(Collected data)
<<<<

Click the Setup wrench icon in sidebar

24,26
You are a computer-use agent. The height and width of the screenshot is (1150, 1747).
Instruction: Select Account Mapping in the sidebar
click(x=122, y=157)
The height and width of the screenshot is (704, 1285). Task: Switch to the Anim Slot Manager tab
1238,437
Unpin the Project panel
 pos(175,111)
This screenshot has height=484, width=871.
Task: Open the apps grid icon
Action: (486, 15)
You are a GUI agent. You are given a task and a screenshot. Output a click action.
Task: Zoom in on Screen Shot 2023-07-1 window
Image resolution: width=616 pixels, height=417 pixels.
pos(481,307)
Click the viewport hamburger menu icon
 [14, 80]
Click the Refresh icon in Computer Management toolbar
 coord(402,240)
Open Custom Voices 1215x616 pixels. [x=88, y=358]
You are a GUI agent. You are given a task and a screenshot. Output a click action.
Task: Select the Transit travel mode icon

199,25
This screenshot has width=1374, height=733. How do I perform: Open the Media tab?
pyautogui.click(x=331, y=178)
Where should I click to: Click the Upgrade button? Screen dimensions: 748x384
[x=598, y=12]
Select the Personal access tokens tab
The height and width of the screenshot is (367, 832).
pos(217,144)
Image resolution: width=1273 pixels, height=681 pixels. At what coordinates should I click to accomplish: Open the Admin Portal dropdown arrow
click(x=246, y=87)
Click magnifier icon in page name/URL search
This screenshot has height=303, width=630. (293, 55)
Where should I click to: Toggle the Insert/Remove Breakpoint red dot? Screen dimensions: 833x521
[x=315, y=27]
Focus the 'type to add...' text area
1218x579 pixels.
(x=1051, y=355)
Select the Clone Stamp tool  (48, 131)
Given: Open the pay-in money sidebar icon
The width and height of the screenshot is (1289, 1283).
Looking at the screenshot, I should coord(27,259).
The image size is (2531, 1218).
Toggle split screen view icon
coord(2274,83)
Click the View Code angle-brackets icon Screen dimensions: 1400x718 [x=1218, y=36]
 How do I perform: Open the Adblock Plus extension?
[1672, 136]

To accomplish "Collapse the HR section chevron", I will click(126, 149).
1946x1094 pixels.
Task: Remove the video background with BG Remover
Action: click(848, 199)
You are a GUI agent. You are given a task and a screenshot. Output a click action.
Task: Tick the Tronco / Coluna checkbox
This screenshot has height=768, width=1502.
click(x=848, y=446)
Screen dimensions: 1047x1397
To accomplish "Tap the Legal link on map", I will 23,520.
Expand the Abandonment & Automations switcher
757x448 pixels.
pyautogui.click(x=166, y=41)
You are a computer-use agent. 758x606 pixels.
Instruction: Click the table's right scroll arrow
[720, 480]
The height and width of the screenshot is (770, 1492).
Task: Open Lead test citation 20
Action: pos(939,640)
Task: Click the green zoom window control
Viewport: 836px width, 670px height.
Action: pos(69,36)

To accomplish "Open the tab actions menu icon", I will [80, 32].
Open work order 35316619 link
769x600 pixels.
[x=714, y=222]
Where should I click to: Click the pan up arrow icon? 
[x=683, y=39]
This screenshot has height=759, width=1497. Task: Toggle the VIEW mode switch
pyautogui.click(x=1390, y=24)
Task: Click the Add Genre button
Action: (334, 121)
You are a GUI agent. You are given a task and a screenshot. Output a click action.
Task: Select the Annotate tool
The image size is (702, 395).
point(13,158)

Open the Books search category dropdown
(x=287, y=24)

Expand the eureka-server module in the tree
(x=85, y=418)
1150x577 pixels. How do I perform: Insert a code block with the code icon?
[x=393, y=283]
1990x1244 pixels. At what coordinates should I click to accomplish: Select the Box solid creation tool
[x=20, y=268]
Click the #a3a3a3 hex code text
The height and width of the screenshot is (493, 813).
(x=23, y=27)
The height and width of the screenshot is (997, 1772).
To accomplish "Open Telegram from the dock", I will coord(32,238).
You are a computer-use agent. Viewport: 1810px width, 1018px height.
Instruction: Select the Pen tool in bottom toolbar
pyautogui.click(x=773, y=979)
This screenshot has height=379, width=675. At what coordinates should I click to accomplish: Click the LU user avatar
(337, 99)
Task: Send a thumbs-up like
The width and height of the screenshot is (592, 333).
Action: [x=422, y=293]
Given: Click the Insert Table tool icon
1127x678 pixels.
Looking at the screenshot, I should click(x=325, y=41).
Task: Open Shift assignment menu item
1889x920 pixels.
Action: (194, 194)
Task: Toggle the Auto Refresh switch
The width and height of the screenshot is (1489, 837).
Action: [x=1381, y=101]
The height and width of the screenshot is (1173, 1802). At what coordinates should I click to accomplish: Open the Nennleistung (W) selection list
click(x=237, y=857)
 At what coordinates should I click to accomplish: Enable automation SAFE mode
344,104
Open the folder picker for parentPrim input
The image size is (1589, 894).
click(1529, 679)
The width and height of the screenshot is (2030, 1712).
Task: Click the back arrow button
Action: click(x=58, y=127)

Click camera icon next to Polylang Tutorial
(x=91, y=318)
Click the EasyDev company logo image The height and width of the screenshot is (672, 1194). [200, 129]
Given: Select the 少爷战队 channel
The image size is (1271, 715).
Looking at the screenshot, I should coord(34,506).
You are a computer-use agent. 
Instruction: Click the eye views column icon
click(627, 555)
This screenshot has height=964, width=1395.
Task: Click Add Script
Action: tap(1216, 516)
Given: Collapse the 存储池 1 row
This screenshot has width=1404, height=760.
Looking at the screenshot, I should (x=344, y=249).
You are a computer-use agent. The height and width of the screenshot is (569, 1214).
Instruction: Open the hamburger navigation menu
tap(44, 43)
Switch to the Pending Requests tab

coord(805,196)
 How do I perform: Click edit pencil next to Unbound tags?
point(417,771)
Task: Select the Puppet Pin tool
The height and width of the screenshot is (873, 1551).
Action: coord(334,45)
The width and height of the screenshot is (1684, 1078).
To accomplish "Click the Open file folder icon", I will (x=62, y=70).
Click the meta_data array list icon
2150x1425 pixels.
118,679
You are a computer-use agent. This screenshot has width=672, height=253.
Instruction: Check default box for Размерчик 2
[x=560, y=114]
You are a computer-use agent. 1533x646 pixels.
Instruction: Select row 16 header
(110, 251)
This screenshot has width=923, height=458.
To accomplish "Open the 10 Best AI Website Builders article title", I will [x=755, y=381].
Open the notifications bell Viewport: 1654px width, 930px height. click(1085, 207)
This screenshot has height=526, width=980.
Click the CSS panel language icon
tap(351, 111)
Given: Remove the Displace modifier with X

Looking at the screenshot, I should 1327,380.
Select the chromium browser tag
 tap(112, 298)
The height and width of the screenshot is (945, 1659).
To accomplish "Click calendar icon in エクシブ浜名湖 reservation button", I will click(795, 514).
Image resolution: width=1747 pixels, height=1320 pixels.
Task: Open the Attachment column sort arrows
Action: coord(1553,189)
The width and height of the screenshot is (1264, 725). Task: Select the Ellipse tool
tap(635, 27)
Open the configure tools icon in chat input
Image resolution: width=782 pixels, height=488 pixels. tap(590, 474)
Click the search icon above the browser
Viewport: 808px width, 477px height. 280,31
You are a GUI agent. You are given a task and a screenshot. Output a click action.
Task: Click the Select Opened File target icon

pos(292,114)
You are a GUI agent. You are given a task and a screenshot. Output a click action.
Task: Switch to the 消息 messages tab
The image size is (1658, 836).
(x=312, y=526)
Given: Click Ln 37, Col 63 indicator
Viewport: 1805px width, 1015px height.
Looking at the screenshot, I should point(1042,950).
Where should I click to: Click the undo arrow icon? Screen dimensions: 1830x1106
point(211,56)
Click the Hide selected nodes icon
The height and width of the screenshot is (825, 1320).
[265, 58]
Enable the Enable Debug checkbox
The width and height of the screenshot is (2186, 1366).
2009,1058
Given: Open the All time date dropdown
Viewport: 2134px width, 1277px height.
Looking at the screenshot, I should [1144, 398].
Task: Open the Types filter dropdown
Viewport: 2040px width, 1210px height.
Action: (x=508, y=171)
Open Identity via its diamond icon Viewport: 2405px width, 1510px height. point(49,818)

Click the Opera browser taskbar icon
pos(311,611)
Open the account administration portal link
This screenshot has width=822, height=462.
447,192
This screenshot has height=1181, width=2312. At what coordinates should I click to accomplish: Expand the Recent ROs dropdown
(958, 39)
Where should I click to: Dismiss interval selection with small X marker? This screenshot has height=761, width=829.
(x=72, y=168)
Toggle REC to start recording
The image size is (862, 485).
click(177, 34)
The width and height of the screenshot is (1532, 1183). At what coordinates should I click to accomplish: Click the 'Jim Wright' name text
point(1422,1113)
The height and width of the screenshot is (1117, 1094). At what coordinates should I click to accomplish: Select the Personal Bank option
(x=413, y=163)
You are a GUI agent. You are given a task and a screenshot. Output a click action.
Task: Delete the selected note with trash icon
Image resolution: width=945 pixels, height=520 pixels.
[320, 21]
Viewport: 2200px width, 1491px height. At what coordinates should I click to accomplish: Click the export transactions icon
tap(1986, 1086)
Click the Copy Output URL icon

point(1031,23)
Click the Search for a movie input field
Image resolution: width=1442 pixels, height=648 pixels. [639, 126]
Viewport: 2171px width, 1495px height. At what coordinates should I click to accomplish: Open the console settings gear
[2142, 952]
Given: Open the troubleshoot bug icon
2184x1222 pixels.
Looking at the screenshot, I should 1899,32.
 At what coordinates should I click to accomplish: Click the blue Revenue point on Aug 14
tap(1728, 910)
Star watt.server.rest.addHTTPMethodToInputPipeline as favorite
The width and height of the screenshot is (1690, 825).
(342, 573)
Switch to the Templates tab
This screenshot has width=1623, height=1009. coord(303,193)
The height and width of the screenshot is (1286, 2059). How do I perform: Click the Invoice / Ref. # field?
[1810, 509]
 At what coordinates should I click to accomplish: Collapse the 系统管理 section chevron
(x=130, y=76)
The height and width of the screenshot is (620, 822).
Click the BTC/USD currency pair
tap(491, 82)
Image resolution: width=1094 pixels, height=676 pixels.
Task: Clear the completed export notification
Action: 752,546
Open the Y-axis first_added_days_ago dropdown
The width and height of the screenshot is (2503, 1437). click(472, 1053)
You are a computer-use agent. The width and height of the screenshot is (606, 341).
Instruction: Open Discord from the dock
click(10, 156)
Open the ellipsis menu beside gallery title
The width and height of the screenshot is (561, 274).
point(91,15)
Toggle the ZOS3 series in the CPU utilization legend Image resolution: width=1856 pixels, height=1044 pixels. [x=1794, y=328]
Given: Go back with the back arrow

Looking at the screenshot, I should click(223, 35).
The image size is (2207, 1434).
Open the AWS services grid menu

>>>>

## ACTIVITY
Write out each line above with the word "checkbox".

## EXERCISE RESULT
Task: Tick the Tronco / Coluna checkbox
Enable the Enable Debug checkbox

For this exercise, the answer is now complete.